» **YOUR OBJECTIVE**
If a line below contains the string "This", return that line.

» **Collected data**

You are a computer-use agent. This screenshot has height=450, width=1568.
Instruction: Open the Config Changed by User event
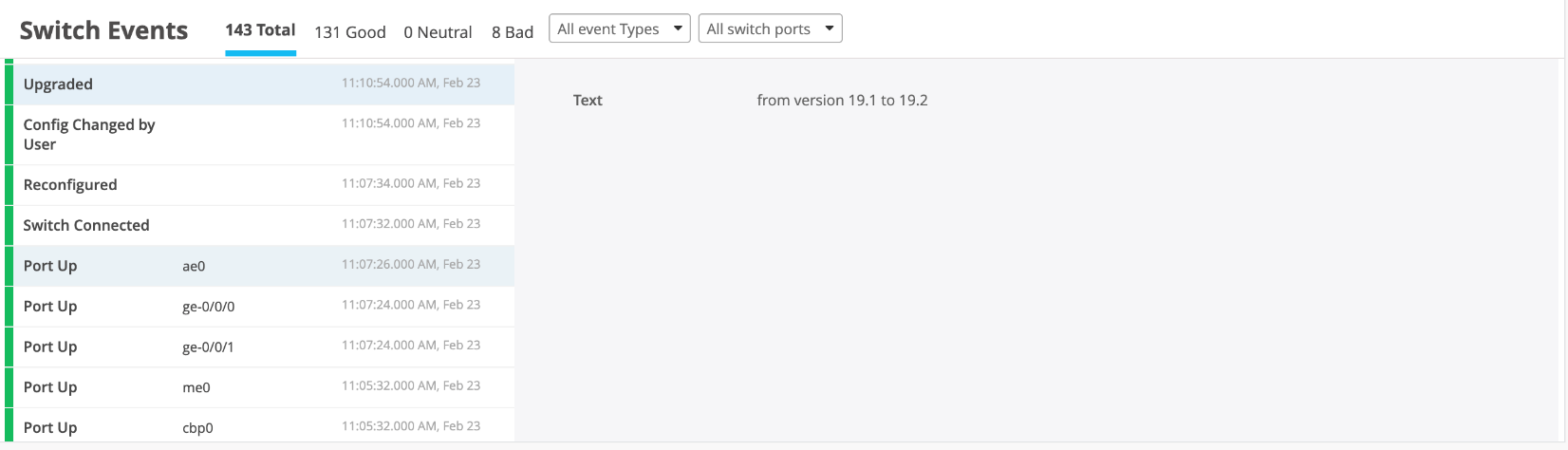pos(256,134)
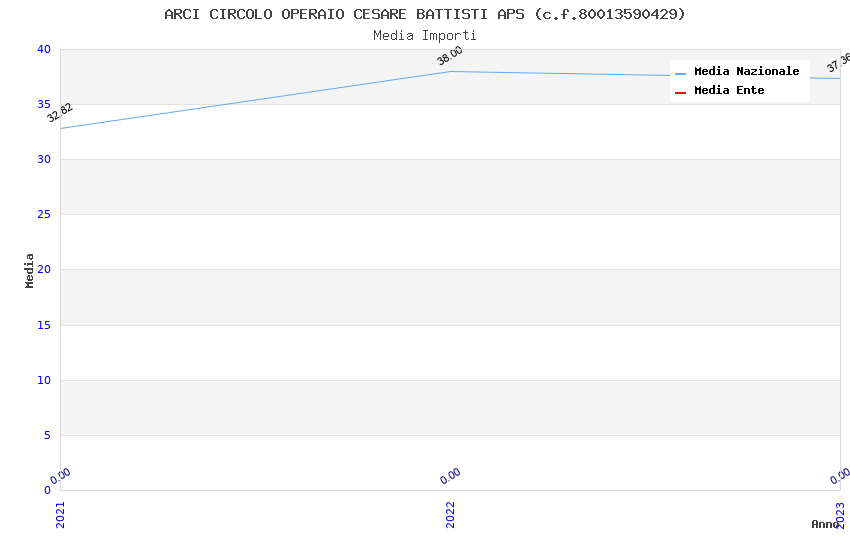Screen dimensions: 850x550
Task: Click the 38.00 data point label
Action: [x=450, y=56]
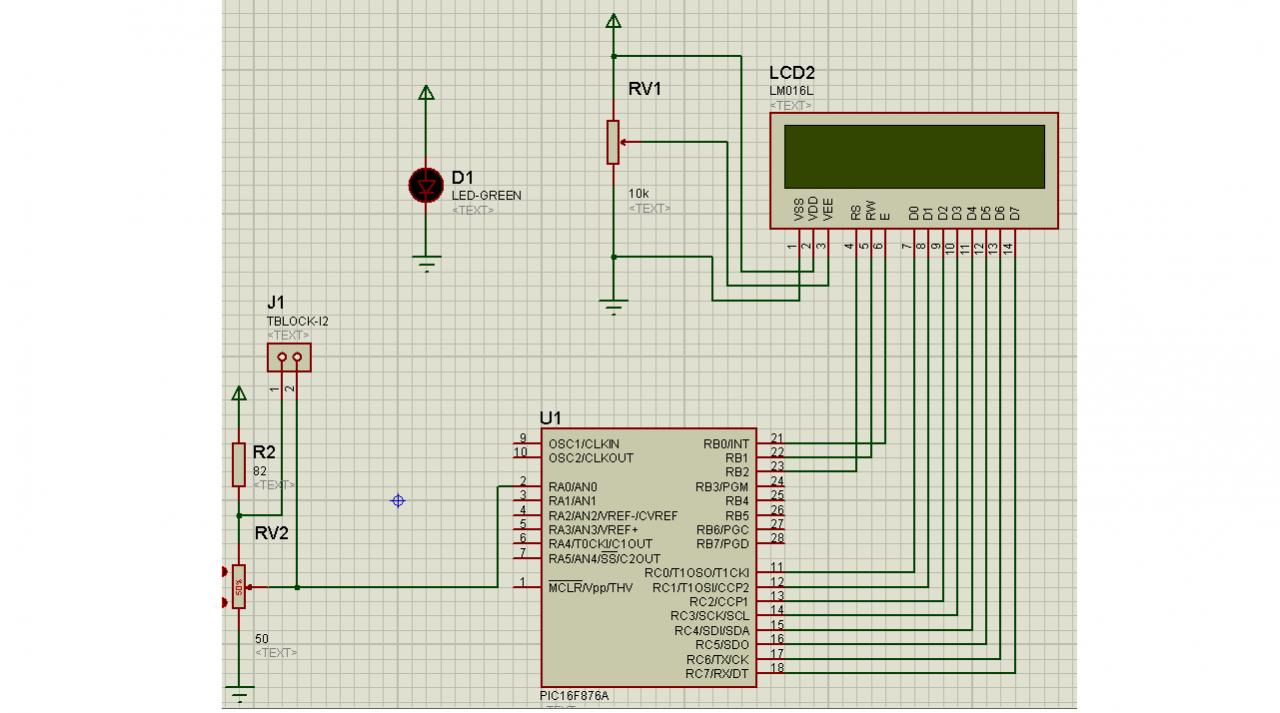Image resolution: width=1280 pixels, height=713 pixels.
Task: Click the ground symbol below RV1
Action: (614, 306)
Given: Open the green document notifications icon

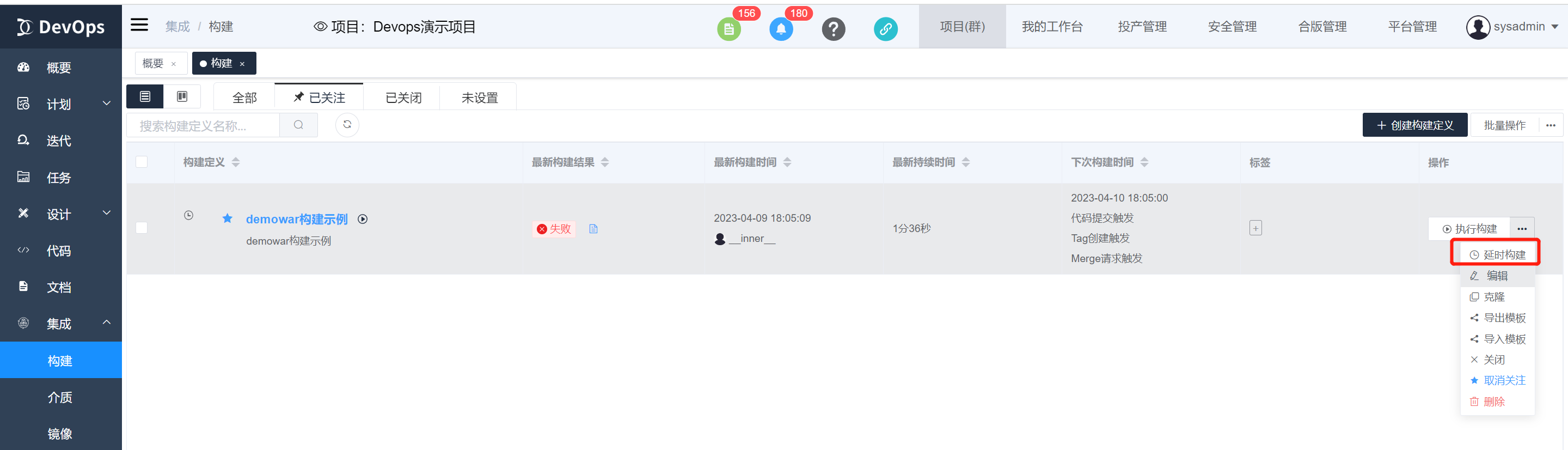Looking at the screenshot, I should [728, 29].

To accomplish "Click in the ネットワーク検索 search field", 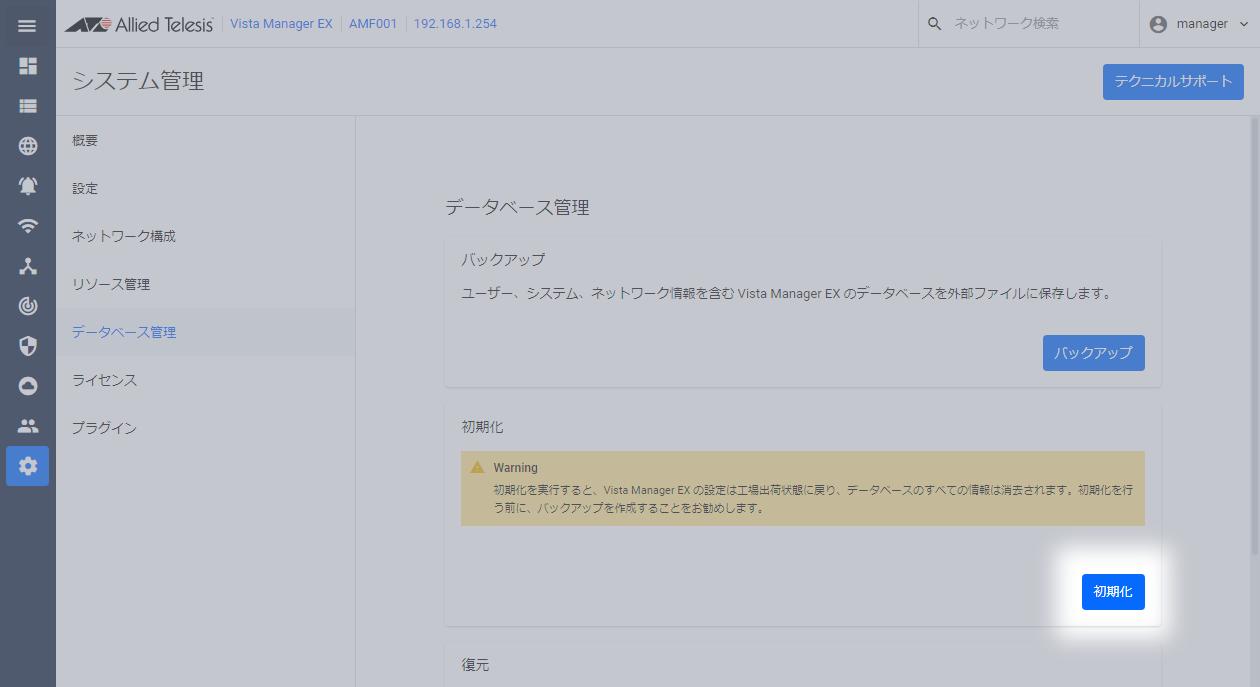I will (x=1030, y=24).
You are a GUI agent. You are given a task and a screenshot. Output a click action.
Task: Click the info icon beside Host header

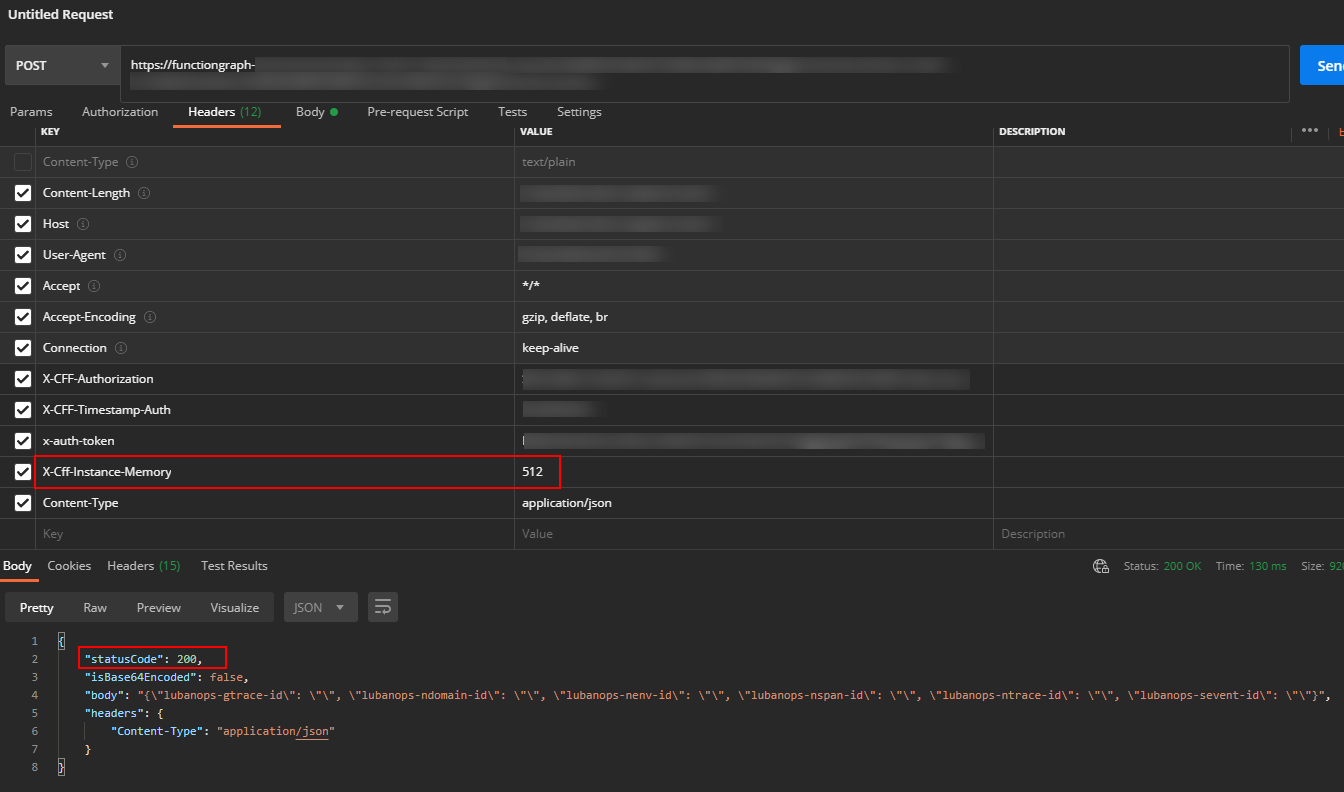click(83, 224)
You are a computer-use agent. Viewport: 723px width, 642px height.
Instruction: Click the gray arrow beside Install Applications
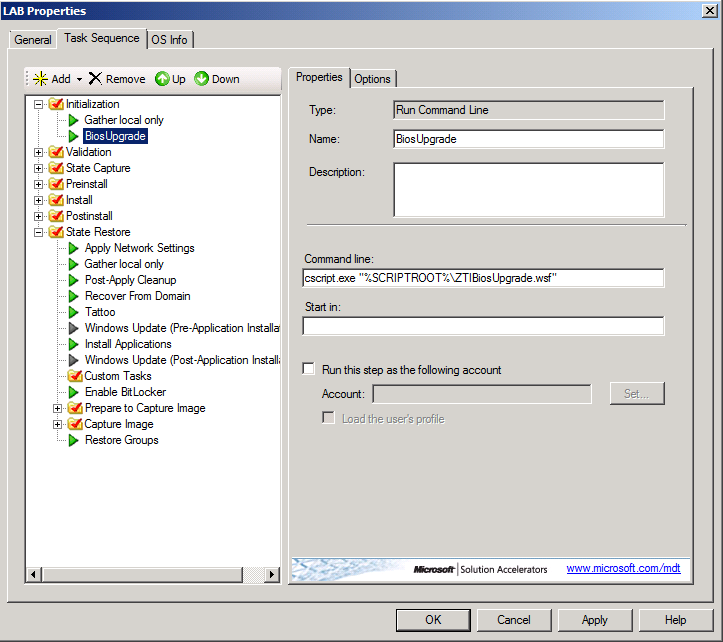tap(74, 344)
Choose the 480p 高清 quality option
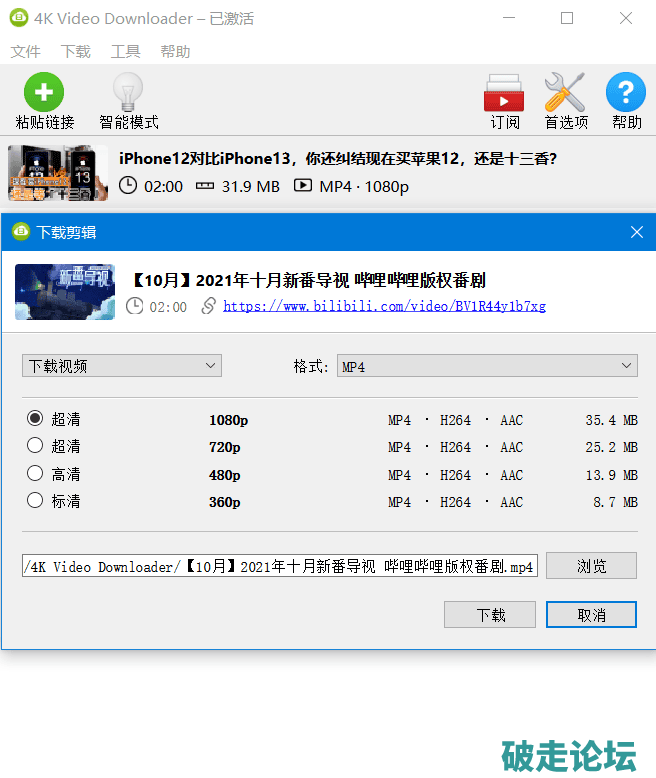656x778 pixels. [x=36, y=474]
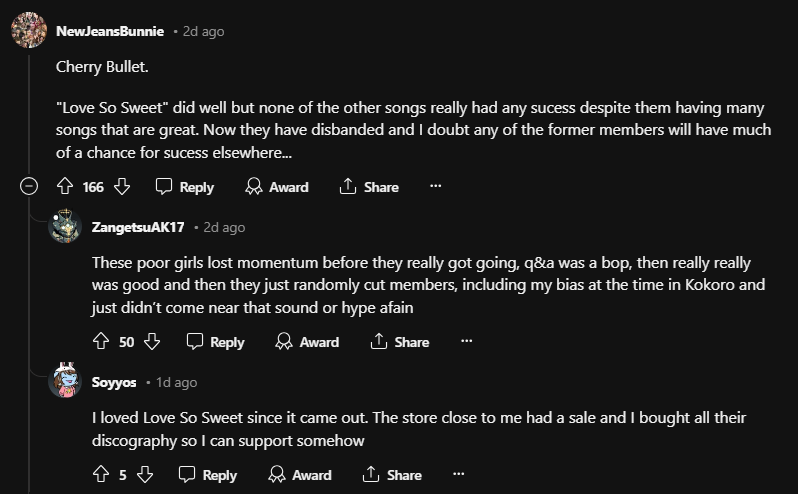Downvote NewJeansBunnie's Cherry Bullet comment
Image resolution: width=798 pixels, height=494 pixels.
point(122,187)
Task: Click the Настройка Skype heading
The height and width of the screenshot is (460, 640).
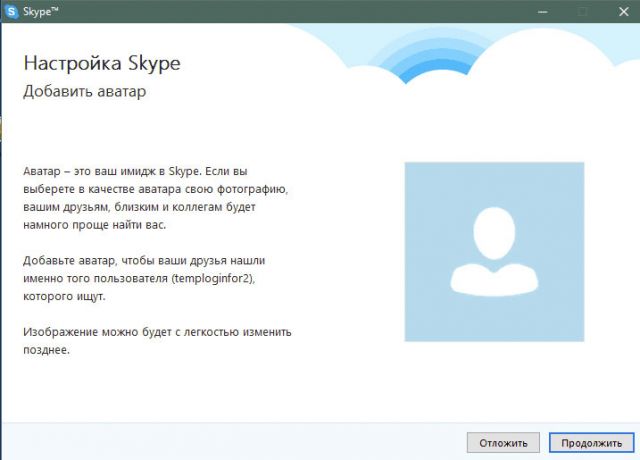Action: 102,64
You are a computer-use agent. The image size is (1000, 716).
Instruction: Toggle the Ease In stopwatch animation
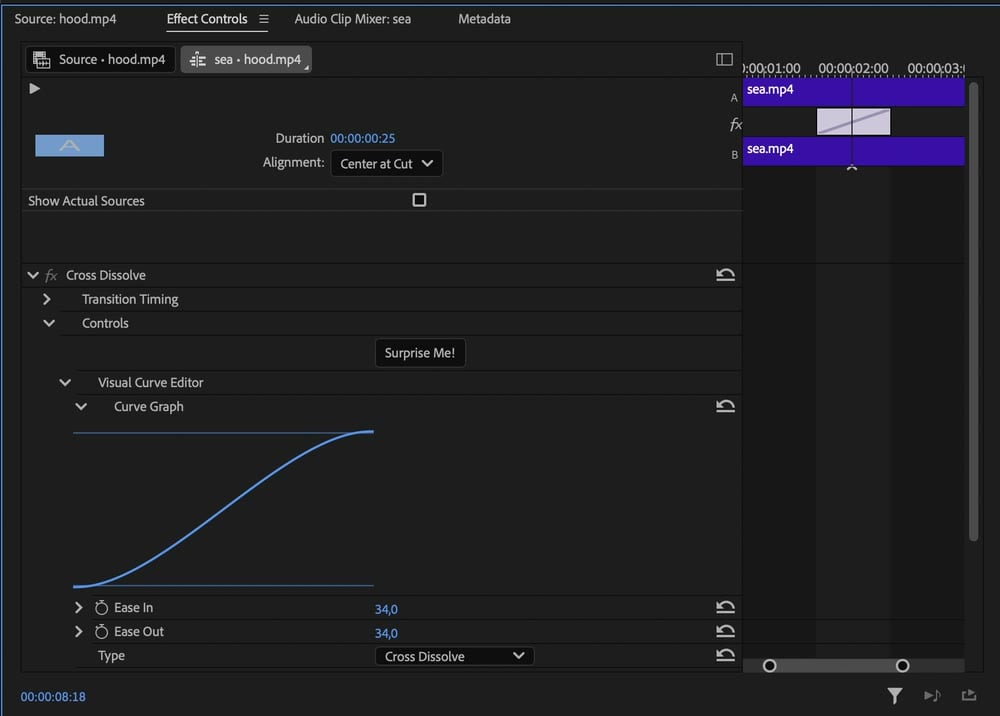click(x=101, y=608)
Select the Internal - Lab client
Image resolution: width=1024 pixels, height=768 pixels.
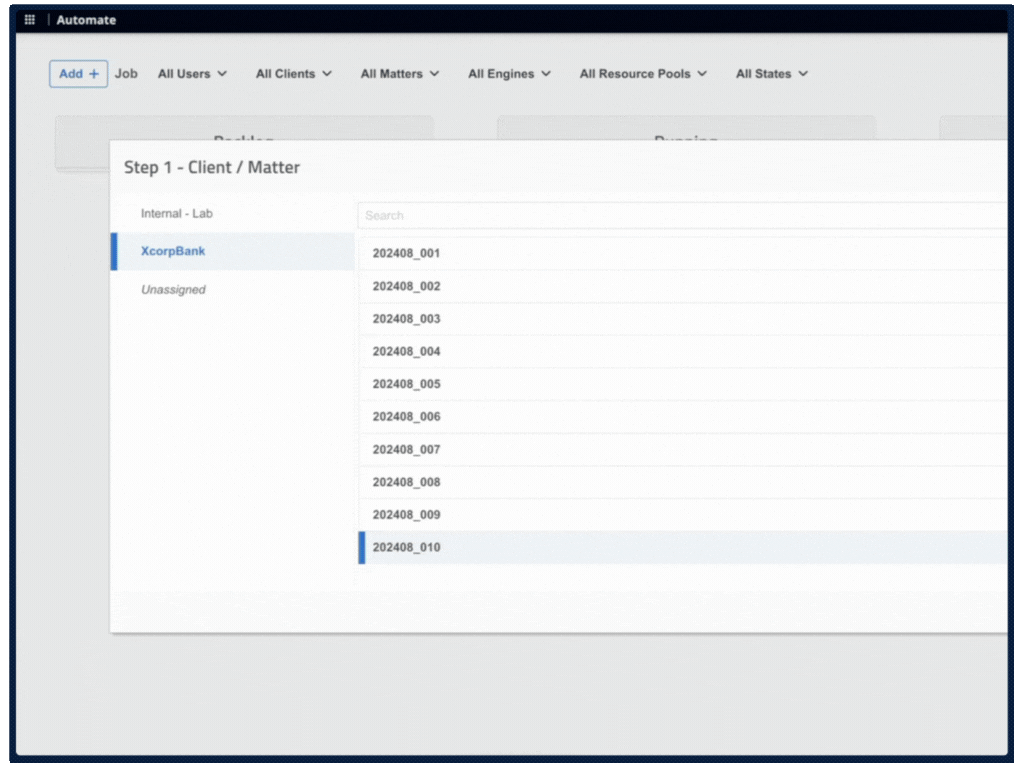[x=176, y=213]
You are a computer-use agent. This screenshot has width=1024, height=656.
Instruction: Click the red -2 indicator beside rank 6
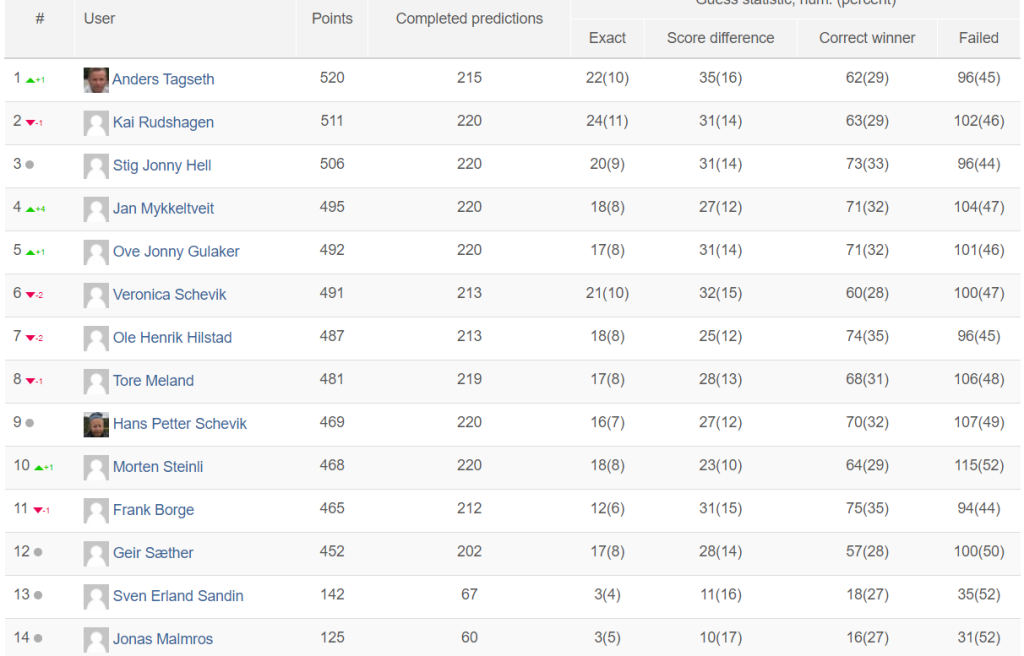pyautogui.click(x=35, y=295)
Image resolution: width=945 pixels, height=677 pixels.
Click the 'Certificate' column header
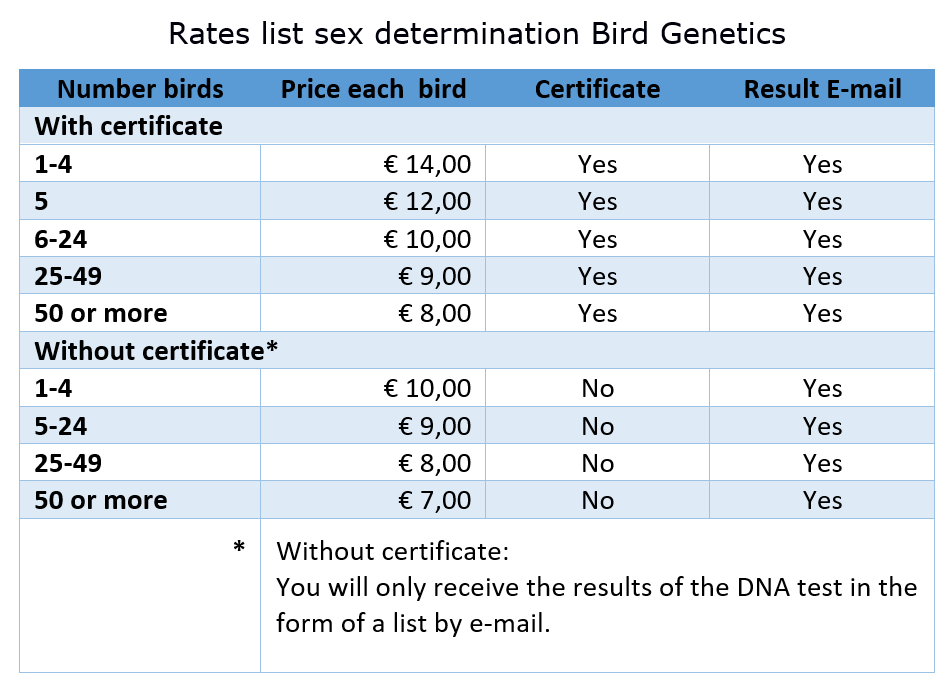pyautogui.click(x=597, y=89)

» **THE ANSWER**
You are a computer-use agent. This screenshot has height=450, width=1568.
You are a computer-use agent. This screenshot has width=1024, height=656.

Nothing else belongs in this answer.